What to do
Write out the full listing again, exactly as it stands.
>>
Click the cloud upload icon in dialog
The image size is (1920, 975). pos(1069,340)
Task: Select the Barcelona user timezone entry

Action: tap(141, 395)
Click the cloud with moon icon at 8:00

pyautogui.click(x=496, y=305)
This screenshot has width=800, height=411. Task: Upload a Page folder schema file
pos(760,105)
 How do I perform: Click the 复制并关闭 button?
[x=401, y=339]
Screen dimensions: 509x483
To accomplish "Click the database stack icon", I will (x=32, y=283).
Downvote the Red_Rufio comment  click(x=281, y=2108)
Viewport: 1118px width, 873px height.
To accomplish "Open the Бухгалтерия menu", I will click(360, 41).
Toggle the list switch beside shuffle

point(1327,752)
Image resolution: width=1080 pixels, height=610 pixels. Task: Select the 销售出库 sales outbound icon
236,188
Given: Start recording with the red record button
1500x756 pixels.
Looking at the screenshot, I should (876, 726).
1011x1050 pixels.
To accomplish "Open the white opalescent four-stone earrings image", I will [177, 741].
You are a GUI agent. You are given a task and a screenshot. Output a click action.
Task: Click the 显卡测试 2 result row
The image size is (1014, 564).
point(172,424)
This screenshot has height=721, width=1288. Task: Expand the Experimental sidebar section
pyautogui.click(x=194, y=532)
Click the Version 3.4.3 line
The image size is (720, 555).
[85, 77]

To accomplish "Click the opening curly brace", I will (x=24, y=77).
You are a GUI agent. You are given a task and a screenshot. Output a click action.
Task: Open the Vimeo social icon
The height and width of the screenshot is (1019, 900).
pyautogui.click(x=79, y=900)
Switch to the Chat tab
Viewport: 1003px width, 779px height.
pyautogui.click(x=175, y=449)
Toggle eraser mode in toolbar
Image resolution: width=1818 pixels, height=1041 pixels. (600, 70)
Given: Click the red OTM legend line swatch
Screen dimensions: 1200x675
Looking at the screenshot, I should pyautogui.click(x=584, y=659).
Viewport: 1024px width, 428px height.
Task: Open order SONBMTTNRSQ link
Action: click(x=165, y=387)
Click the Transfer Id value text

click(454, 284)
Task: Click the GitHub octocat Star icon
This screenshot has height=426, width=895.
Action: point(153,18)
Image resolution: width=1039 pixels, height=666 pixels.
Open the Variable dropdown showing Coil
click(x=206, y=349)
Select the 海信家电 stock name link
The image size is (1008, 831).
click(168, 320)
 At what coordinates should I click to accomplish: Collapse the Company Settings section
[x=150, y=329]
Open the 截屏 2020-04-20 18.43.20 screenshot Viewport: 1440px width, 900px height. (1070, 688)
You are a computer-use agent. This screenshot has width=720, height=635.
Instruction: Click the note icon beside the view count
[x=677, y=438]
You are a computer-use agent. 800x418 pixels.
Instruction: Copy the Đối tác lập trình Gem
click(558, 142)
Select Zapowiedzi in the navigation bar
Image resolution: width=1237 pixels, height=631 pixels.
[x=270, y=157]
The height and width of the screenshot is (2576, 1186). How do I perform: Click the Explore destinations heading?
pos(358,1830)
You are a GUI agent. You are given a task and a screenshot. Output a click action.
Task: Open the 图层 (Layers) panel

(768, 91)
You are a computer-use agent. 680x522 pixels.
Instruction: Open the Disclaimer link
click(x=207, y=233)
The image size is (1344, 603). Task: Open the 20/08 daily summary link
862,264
<<
Result for this task
Click the cloud upload icon in dialog
The image size is (1920, 975). pos(1069,340)
Task: Select the Barcelona user timezone entry

Action: tap(141, 395)
Click the cloud with moon icon at 8:00

pyautogui.click(x=496, y=305)
This screenshot has width=800, height=411. Task: Upload a Page folder schema file
pos(760,105)
 How do I perform: Click the 复制并关闭 button?
[x=401, y=339]
Screen dimensions: 509x483
To accomplish "Click the database stack icon", I will (x=32, y=283).
Downvote the Red_Rufio comment  click(x=281, y=2108)
Viewport: 1118px width, 873px height.
To accomplish "Open the Бухгалтерия menu", I will click(360, 41).
Toggle the list switch beside shuffle

point(1327,752)
Image resolution: width=1080 pixels, height=610 pixels. Task: Select the 销售出库 sales outbound icon
236,188
Given: Start recording with the red record button
1500x756 pixels.
Looking at the screenshot, I should (876, 726).
1011x1050 pixels.
To accomplish "Open the white opalescent four-stone earrings image", I will [177, 741].
You are a GUI agent. You are given a task and a screenshot. Output a click action.
Task: Click the 显卡测试 2 result row
The image size is (1014, 564).
point(172,424)
This screenshot has height=721, width=1288. Task: Expand the Experimental sidebar section
pyautogui.click(x=194, y=532)
Click the Version 3.4.3 line
The image size is (720, 555).
[85, 77]

To accomplish "Click the opening curly brace", I will (x=24, y=77).
You are a GUI agent. You are given a task and a screenshot. Output a click action.
Task: Open the Vimeo social icon
The height and width of the screenshot is (1019, 900).
pyautogui.click(x=79, y=900)
Switch to the Chat tab
Viewport: 1003px width, 779px height.
pyautogui.click(x=175, y=449)
Toggle eraser mode in toolbar
Image resolution: width=1818 pixels, height=1041 pixels. (600, 70)
Given: Click the red OTM legend line swatch
Screen dimensions: 1200x675
Looking at the screenshot, I should pyautogui.click(x=584, y=659).
Viewport: 1024px width, 428px height.
Task: Open order SONBMTTNRSQ link
Action: click(x=165, y=387)
Click the Transfer Id value text

click(454, 284)
Task: Click the GitHub octocat Star icon
This screenshot has height=426, width=895.
Action: point(153,18)
Image resolution: width=1039 pixels, height=666 pixels.
Open the Variable dropdown showing Coil
click(x=206, y=349)
Select the 海信家电 stock name link
The image size is (1008, 831).
click(168, 320)
 At what coordinates should I click to accomplish: Collapse the Company Settings section
[x=150, y=329]
Open the 截屏 2020-04-20 18.43.20 screenshot Viewport: 1440px width, 900px height. (1070, 688)
You are a computer-use agent. This screenshot has width=720, height=635.
Instruction: Click the note icon beside the view count
[x=677, y=438]
You are a computer-use agent. 800x418 pixels.
Instruction: Copy the Đối tác lập trình Gem
click(558, 142)
Select Zapowiedzi in the navigation bar
Image resolution: width=1237 pixels, height=631 pixels.
[x=270, y=157]
The height and width of the screenshot is (2576, 1186). How do I perform: Click the Explore destinations heading?
pos(358,1830)
You are a GUI agent. You are given a task and a screenshot. Output a click action.
Task: Open the 图层 (Layers) panel

(768, 91)
You are a computer-use agent. 680x522 pixels.
Instruction: Open the Disclaimer link
click(x=207, y=233)
The image size is (1344, 603). Task: Open the 20/08 daily summary link
862,264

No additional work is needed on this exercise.